Routine use of 16S rRNA PCR and subsequent sequencing from blood samples in septic shock: about two case reports of Capnocytophaga canimorsus infection in immunocompetent patients

Background Capnocytophaga canimorsus infection happens frequently in immunosuppressed patients with reported domestic animal bites. Clinical presentation ranges from simple cellulitis to fulminant septic shock with disseminated intravascular coagulopathy, with an overall mortality of 30%. Conventional blood culture is often negative as this is a slow-growing pathogen. Nevertheless, the increasing use of 16S rRNA gene amplification and Sanger sequencing allows a much more rapid diagnostic confirmation. We present two case reports where 16S rRNA gene sequencing helped to diagnose Capnocytophaga canimorsus infection.
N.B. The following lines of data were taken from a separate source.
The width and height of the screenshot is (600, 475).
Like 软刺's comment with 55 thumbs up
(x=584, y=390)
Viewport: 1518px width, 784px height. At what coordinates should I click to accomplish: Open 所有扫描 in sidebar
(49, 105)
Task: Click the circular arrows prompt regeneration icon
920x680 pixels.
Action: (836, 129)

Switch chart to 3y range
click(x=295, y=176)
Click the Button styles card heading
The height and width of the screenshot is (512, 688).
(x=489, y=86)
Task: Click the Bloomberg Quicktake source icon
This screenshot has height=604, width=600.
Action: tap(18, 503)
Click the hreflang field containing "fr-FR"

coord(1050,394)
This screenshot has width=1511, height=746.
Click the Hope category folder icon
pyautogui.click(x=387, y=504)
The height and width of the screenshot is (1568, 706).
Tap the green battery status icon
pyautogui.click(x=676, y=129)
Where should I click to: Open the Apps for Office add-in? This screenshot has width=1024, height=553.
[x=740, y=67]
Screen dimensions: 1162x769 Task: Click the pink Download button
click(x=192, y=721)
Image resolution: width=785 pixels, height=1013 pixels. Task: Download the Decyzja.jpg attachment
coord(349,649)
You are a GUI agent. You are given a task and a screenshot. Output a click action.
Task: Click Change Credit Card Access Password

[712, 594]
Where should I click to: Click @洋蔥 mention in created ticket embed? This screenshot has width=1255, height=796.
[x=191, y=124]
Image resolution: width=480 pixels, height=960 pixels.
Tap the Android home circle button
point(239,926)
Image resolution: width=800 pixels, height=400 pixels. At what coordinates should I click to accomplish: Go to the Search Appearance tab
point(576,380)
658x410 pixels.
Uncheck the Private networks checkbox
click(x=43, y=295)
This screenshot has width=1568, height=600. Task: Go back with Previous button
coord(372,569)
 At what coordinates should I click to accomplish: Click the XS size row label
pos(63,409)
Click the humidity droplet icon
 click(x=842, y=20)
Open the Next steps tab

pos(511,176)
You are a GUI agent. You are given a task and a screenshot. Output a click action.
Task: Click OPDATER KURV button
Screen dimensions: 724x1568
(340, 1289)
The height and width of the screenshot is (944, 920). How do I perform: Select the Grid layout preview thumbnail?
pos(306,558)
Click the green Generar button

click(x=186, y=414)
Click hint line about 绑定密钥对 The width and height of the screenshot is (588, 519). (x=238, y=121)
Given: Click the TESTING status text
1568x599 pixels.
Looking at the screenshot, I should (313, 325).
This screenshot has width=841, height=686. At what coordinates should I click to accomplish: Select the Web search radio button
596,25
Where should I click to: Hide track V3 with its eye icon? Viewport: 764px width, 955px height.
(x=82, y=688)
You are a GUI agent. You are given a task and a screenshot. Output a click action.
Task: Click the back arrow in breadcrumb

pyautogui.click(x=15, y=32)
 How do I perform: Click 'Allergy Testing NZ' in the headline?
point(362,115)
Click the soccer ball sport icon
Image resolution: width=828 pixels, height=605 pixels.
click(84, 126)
Case presentation Case 1: A 53-year-old man with a history of non-cirrhotic chronic alcohol consumption was admitted to the intensive care unit (ICU) for septic shock and disseminated intravascular coagulopathy (DIC) of unknown origin. Blood cultures remained negative and a 16S rRNA PCR was performed leading to the identification of Capnocytophaga Canimorsus on day 4. Targeted antibiotic therapy with ceftriaxone for 14 days lead to overall recovery. Afterwards, the patient recalled a dog bite 2 days before hospitalization with a punctiform necrotic wound localized on a finger, which was not obvious at admission. Case 2: A 38-year-old man arrived to the emergency department for acute alcohol intoxication and history of a dog bite 2 days before. At admission, septic shock with purpura fulminans was diagnosed and required ICU hospitalization, invasive mechanical ventilation, vasopressor support and renal replacement therapy due to the rapid clinical deterioration. In the context of septic shock with purpura fulminans, DIC and recent dog bite, the diagnosis of Capnocytophaga canimorsus septic shock was suspected, and early confirmed by 16S rRNA PCR coupled to Sanger sequencing on day 2. Blood cultures became only positive for Capnocytophaga canimorsus 5 days after admission. Ceftriaxone alone was infused for 10 days in total, and the patient was discharged from the ICU on day 25. Conclusions 16S rRNA gene PCR proves an important diagnostic tool when facing a sepsis of unknown origin. In these two cases of septic shock related to Capnocytophaga canimorsus, initial blood cultures remained negative at 24 h, whereas the diagnosis was achieved by 16S rRNA PCR sequencing performed from blood samples obtained at admission.